H___ is now at my mothers thinking that it is another battle won and she has got away with her behaviour this weekend and will hang in there until she falls out with my mum and then will seek cover in my house with me. I bought you ebook last night and read over it. For the 1st weeks assignment I can do this but how do I deal with what has happened this weekend do I just let it go? At the moment I physically cannot, I can't even bring myself to look at her even though I love her so much and wonder how has all this happened, what did I do so wrong.

It is her 13th birthday next Saturday I don't even feel like buying her a present and normally I would be in debt just to give her everything she wants although she is not grateful for anything and is quite rude to other members of the family if she feels it is a 'cheap' present.

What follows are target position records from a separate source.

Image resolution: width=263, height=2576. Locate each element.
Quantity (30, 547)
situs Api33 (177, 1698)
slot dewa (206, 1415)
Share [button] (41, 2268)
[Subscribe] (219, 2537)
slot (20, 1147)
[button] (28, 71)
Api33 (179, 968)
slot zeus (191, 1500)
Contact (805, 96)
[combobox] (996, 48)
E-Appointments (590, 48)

She will never write anyone a card for their birthday and wont even wrap a present, she does not chores. My mother runs round her and then she expects me to do the same and I do as I want to make her happy (which sounds pathetic as I am not helping her to be independant).

What do I do now. She is in my mothers how do I deal with her discipline. What should I do about her birthday? I don't think I should launch straight into the 1st set of assignments and let this go as it is too big an issue to have Police round my flat.

H___ is fine in school, she has never been in any trouble, I know in comparison I should be grateful but if I don't sort this now it could lead to something worse. I feel like I have failed big time as a parent when all I ever wanted was to be a good parent and work and be a good role model I guess i'm trying to be the super mom.

Please help I should be out on site as we are handing over the building and I can't think about anything I feel TOTALLY DEPRESSED.